Has been a while that I did a blog post like this, but this new post by Daniel Willingham is an interesting read – adding to this earlier post by Larry Cuban.

Daniel Willingham is discussing in his post this new Dutch study:

 

  • A double-blind field experiment for evaluating two practicing algorithms.
  • Adaptive practicing yields test scores similar to traditional static practicing.
  • High ability students perform slightly worse when practicing adaptively.
  • Effective personalization of education asks for a more comprehensive approach.

Does this mean that adaptive instruction doesn’t work? Willingham explains why there was not a positive effect of adaptive testing? (bold by me)
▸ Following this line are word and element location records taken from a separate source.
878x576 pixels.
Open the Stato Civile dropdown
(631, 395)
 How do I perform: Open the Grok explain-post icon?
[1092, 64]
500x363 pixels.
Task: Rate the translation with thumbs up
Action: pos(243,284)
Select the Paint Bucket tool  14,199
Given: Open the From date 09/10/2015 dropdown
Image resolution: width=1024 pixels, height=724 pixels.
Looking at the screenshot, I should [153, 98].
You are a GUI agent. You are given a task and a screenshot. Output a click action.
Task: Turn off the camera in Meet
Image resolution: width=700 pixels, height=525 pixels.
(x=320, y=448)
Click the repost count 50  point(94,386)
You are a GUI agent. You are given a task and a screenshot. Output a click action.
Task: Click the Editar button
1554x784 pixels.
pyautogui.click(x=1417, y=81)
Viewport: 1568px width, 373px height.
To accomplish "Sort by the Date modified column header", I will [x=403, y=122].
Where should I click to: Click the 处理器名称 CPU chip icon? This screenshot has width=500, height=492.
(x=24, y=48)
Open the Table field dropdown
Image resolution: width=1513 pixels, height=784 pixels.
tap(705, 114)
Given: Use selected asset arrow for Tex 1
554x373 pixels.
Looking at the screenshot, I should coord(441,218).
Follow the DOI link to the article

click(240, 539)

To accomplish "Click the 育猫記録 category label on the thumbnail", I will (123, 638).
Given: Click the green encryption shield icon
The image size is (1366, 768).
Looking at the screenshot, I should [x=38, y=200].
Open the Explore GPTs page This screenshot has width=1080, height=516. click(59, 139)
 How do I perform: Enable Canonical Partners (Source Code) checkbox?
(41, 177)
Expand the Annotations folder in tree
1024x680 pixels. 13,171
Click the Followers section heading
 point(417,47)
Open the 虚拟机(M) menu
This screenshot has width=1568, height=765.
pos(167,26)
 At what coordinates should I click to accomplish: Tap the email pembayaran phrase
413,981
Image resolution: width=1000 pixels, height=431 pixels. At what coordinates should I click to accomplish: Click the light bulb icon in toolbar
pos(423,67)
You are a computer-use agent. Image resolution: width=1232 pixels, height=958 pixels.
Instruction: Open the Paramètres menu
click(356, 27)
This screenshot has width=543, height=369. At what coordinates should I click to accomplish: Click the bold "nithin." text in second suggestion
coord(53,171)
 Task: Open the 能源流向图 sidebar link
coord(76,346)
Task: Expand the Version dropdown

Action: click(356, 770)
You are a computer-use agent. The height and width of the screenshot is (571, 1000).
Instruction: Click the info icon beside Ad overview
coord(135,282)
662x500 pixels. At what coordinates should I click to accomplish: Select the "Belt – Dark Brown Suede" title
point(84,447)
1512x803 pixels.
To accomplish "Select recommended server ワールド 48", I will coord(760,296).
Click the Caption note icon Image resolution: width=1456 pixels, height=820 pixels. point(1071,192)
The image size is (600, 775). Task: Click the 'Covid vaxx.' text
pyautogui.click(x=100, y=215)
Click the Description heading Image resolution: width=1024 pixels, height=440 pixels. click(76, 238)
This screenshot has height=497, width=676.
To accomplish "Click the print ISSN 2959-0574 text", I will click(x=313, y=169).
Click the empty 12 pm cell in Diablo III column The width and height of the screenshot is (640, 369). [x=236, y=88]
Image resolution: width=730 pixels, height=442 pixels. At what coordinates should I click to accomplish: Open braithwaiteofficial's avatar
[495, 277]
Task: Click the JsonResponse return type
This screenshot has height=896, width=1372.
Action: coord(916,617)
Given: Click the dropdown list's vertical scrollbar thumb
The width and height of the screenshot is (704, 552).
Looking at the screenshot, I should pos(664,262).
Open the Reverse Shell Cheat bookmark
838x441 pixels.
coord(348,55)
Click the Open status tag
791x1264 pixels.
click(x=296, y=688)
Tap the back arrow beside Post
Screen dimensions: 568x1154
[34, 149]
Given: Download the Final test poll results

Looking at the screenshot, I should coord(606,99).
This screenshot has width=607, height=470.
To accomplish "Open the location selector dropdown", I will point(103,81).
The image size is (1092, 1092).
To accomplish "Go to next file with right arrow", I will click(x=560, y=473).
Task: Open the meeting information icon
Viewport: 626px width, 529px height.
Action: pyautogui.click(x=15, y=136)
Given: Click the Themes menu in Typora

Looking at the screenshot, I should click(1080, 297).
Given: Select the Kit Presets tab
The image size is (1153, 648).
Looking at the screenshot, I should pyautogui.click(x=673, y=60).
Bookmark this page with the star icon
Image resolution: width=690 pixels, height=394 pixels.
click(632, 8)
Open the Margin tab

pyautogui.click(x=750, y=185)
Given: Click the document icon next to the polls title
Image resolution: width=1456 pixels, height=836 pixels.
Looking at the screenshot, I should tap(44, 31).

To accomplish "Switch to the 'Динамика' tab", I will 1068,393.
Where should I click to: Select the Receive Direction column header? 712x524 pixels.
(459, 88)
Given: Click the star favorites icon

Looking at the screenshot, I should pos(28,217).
One possibility is low dosage. The intervention was only 15 minutes per week and although students could have practiced more, few did. At the same time, the intervention lasted an entire school year, the N was fairly large, and an effect was observed (in the unexpected direction) for the better prepared students.
Another possibility is that the program was effective in getting challenging problems to students, but ineffective in providing instruction. Students in the adaptive condition saw more difficult problems, but they got a lot of them wrong. Perhaps they needed more support and instruction at that point, so the potential benefit of stretching their knowledge and skills was not realized.
Another possibility is that the adaptive group would have shown a benefit on a different outcome measure. As the authors note, the summative test was more like the static practice than the adapative practice. Perhaps the adapative group would have shown a benefit in their readiness and ability to learn in the next unit.
​This result obviously does not show that adaptive practice is a bad idea, or cannot be made to work well. It simply adds to the list of ideas that sound like they are more or less foolproof that turn out not to be: think spiral curriculum, or electronic textbooks. Thinking and learning is simply too complicated for us to confidently predict how a change in one variable will affect the entire cognitive and conative systems.